I was already set, excited and already at the airport when the people incharge for ticketing checked my ‘exit and re-entry visa’ said the information in the paper does not match the information in my original iqama. How frustrated did i get!
I was trying to work on my charms but unfortunately its too risky. They said that if im very persistent and they’d let me go to DOHA. coming back to saudi will be “katir mushkila” (huge problem).

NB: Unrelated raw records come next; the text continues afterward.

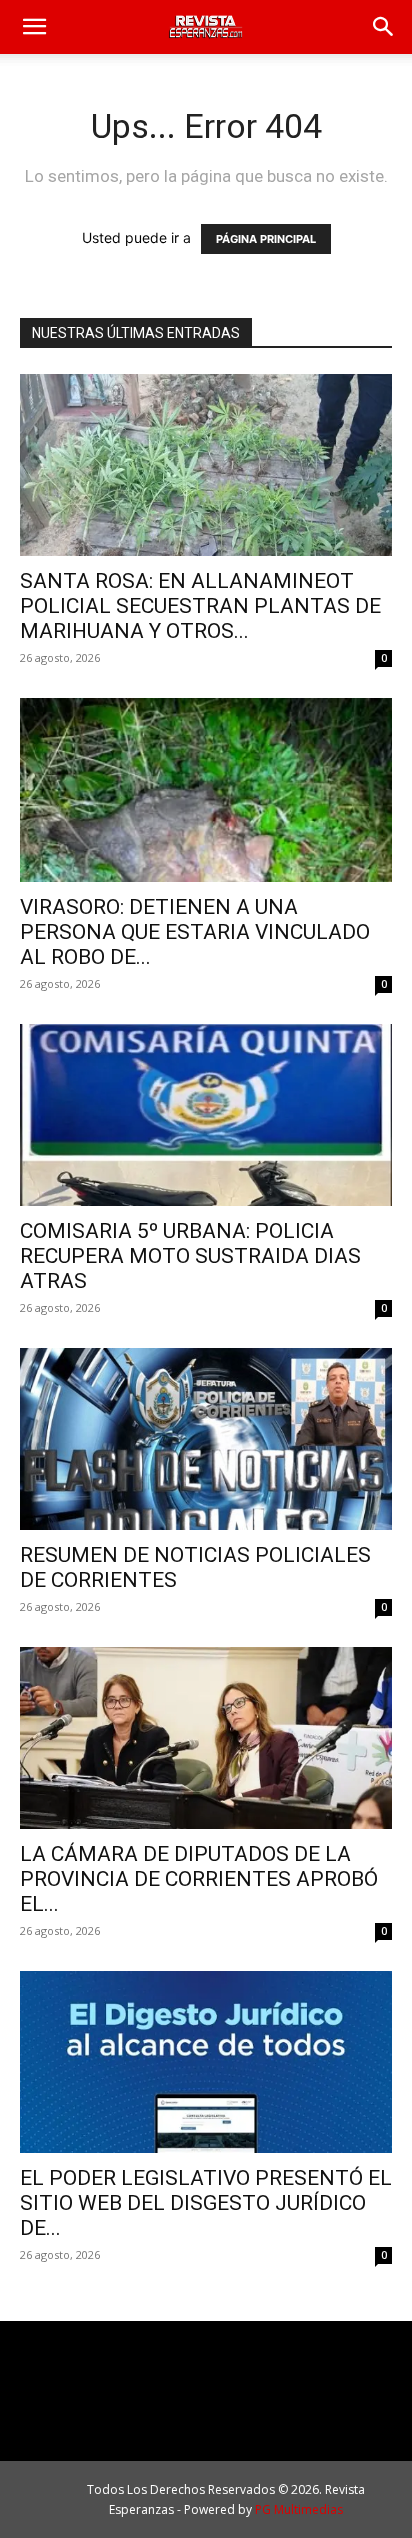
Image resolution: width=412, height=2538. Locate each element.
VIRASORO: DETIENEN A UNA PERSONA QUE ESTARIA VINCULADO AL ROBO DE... (195, 932)
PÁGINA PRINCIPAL (266, 239)
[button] (34, 27)
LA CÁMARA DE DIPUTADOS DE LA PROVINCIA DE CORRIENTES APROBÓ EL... (199, 1879)
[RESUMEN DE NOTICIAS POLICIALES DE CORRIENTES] (206, 1439)
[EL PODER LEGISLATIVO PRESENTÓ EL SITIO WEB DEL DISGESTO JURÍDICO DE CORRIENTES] (206, 2062)
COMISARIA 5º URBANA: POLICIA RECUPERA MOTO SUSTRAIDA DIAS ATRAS (190, 1256)
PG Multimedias (299, 2509)
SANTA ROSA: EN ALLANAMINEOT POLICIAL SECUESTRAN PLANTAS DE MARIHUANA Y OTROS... (200, 606)
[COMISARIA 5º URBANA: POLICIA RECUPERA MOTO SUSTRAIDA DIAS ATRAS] (206, 1115)
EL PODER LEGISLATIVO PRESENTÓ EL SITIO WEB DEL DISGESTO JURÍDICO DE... (206, 2203)
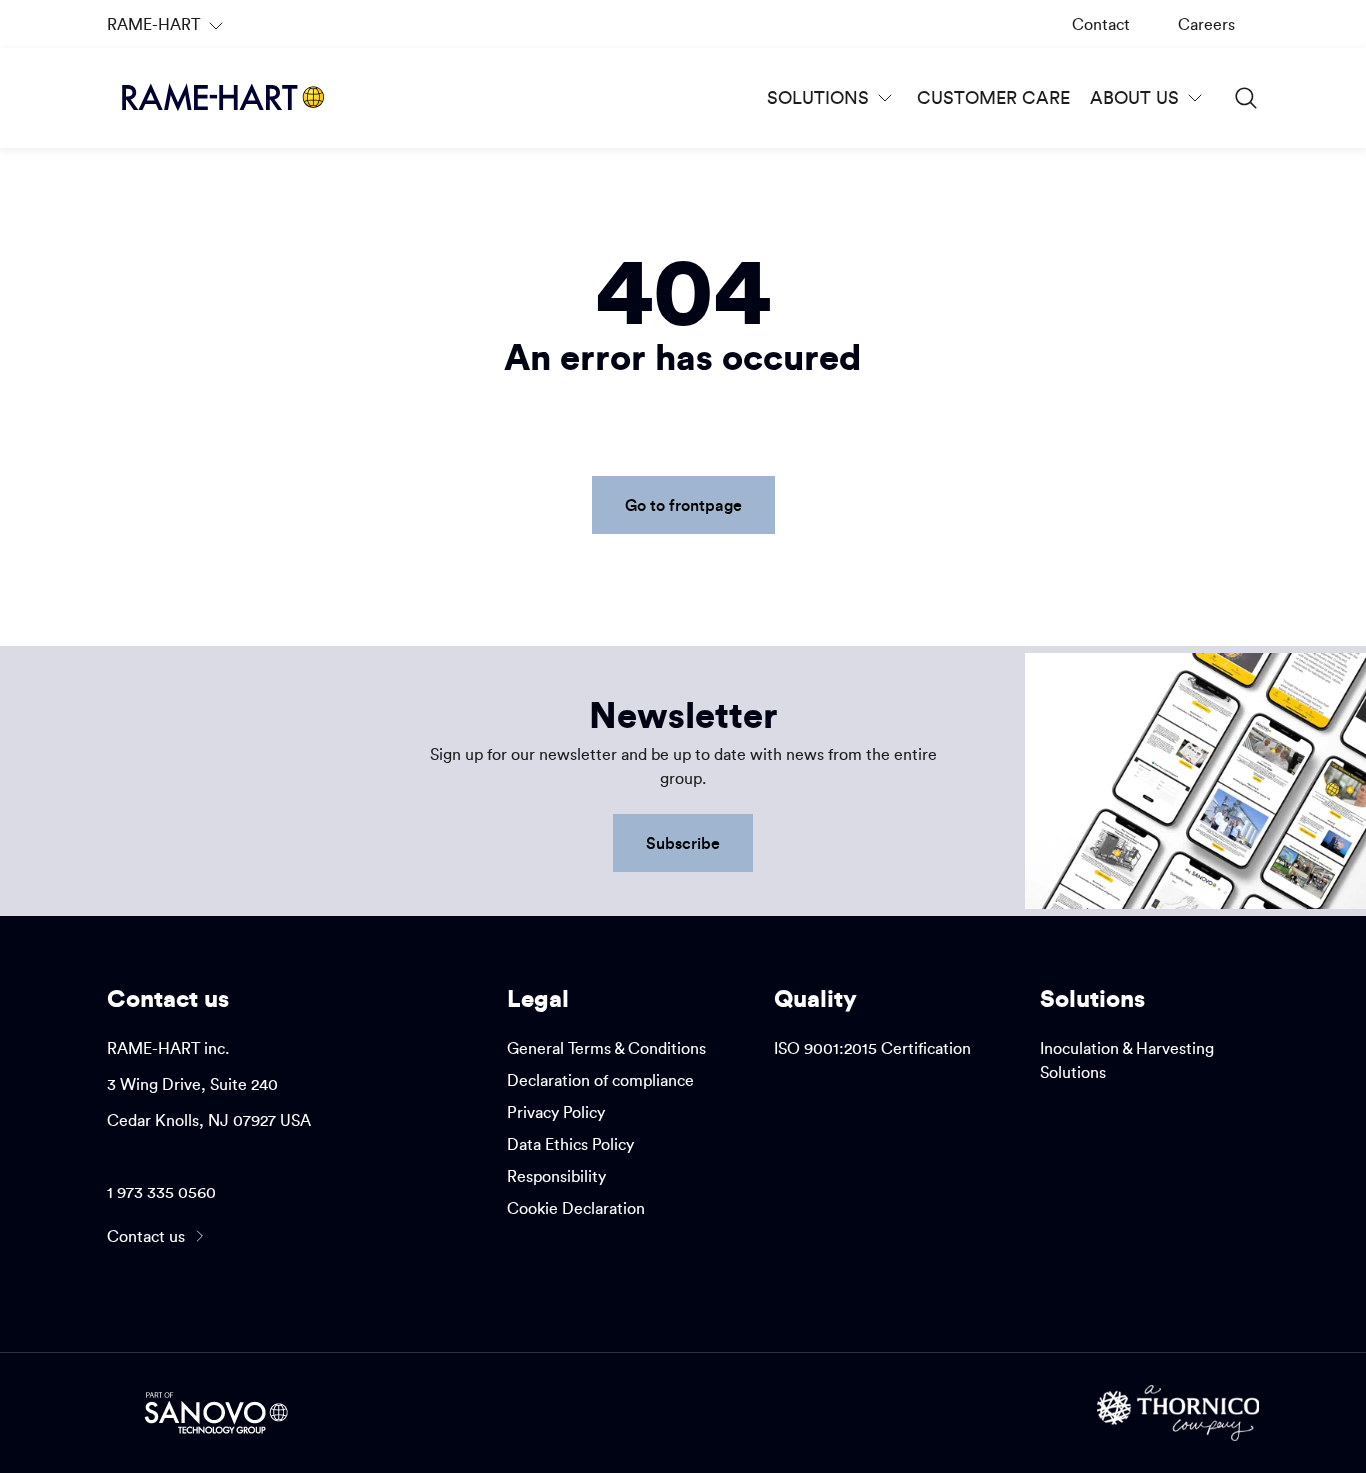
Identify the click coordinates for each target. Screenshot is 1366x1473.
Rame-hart (167, 31)
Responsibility (556, 1176)
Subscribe (683, 842)
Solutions (818, 97)
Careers (1206, 24)
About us (1134, 97)
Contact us (146, 1236)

With all my frustrations, i went Sbarro for breakfast of vegetarian pizza and cappuccino then worked with my laptop and cellphone to cancel and postpone hotel and flight reservations, then called my Aunt in Philippines to remind her of my dad’s death certificate so I can leave to Philippines the soonest time possible.
Death is Nothing At All
I have only slipped away to the next room.
I am I and you are you.
Whatever we were to each other,
That, we still are.
Call me by my old familiar name.
Speak to me in the easy way
which you always used.
Put no difference into your tone.
Wear no forced air of solemnity or sorrow.

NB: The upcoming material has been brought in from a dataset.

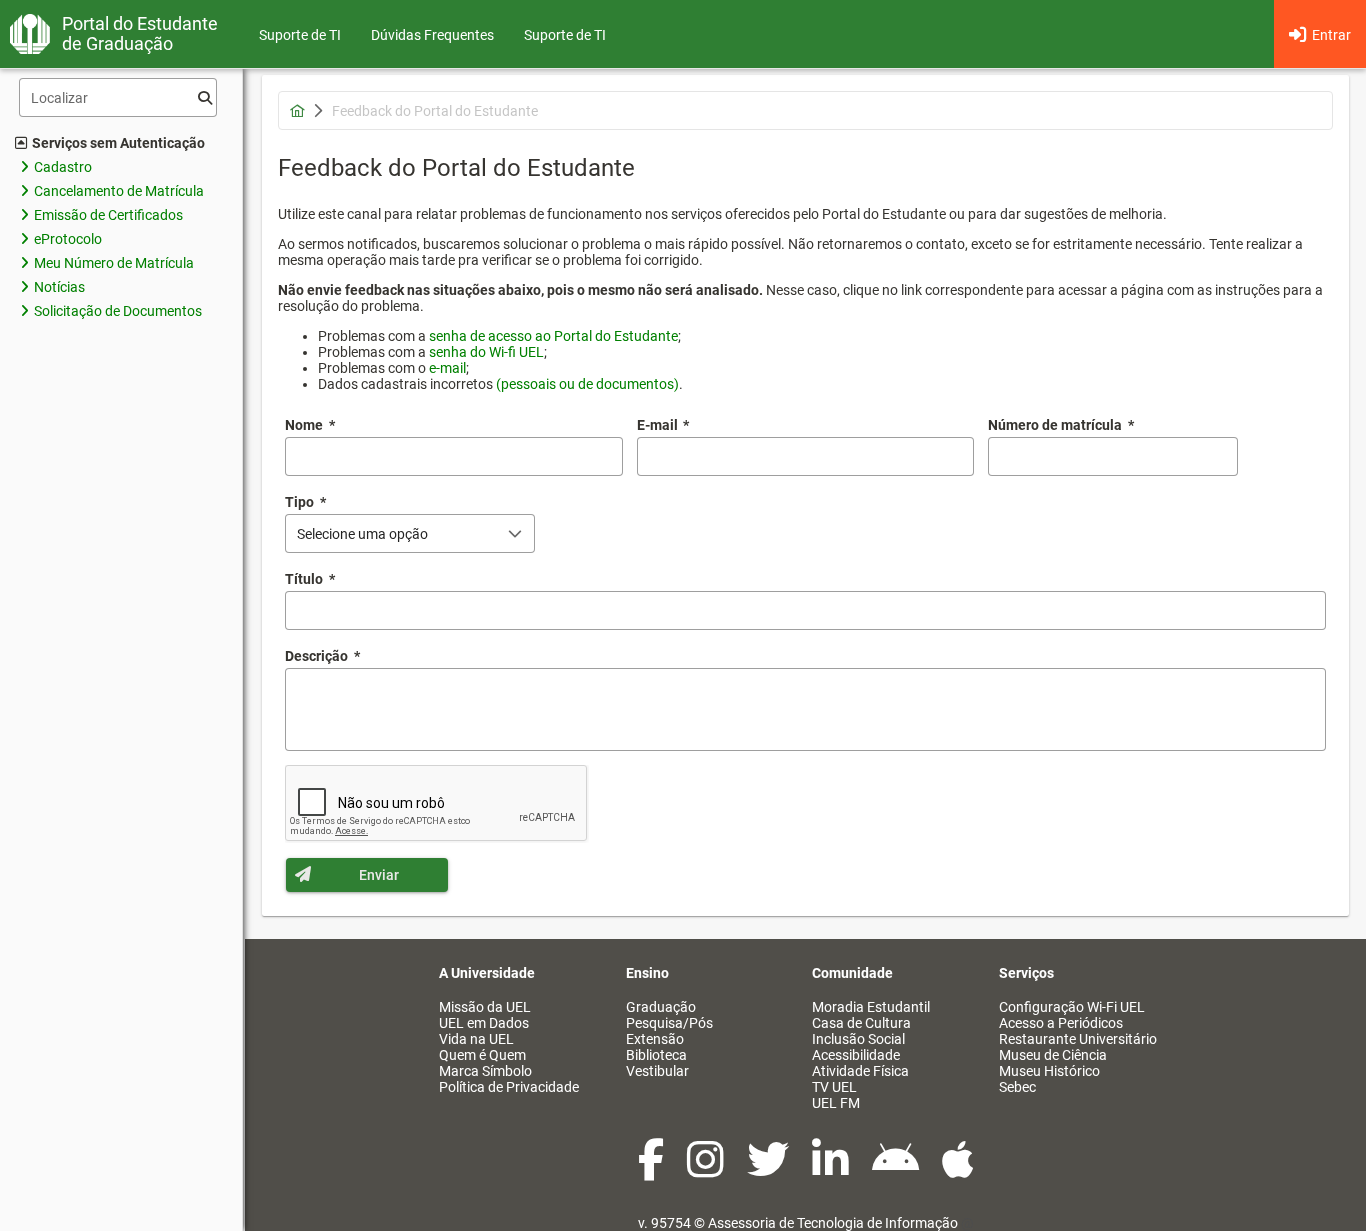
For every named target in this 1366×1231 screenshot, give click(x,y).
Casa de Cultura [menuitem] (861, 1023)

Laugh as we always laughed
at the little jokes we enjoyed together.
Play, smile, think of me. Pray for me.
Let my name be ever the household word
that it always was.
Let it be spoken without effect.
Without the trace of a shadow on it.
Life means all that it ever meant.
It is the same that it ever was.
There is absolute unbroken continuity.
Why should I be out of mind
because I am out of sight?
I am but waiting for you.
For an interval.
Somewhere. Very near.
Just around the corner.
All is well.
Funeral Death Poem by Henry Scott Holland ~ 1847-1918
Canon of St. Paul’s Cathedral ~ London. UK
Oh, did I not mention… My father died Sept 23, 2012 5:30 AM Philippine time due to complications of liver and kidney failure. It’s too sudden actually. Me and my father we were not really close. Since him and my mom separated ages ago.. I was detached to him especially when we both disagree on so many things particularly on decision makings and life principles. Actually when i was younger, I started more like him.. but then when i grew out of it and we realize i’m more of my mom than him. I think fast, i multi-task and i’m swift. I live by my standards and I don’t usually compromise comfort even when its pricey and expensive. But then again, i still miss him. I don’t usually see him, i just like treat him lunch or dinner and see him once in 3 years but I got sad ofcourse. Once in 3-years seeing is better than none at all. But come to think of it, i’m happy for him. His pain and suffering ended, and inshallah he is with GOd now looking down and smiling. I never felt him of him as a Dad, but maybe this time he can make up to protect and guide me and sister.